> [What you will do] Reproduce the records below line for line, leaving out the pictures.

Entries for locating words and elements
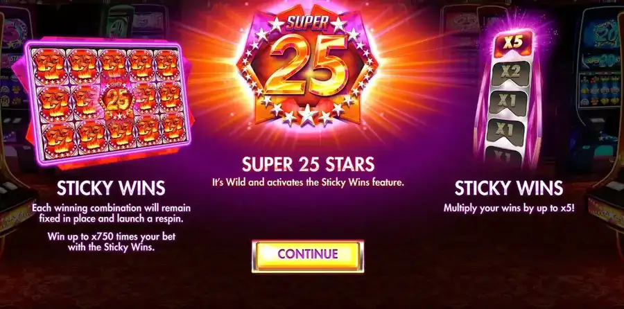Click the upper X1 multiplier tile

[508, 103]
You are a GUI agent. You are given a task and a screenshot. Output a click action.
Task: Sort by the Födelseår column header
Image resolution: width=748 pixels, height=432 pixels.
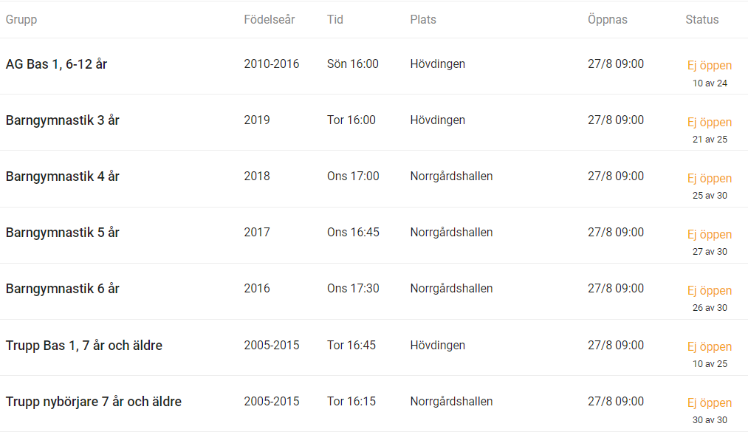(269, 19)
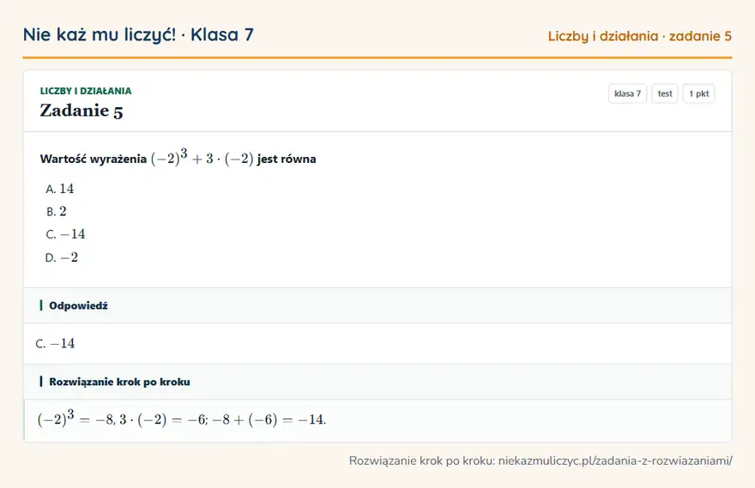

> [Worked answer]
Click the upper X1 multiplier tile

[508, 103]
You are a GUI agent. You are given a task and a screenshot. Output a click action.
Task: Sort by the Födelseår column header
Image resolution: width=748 pixels, height=432 pixels.
(269, 19)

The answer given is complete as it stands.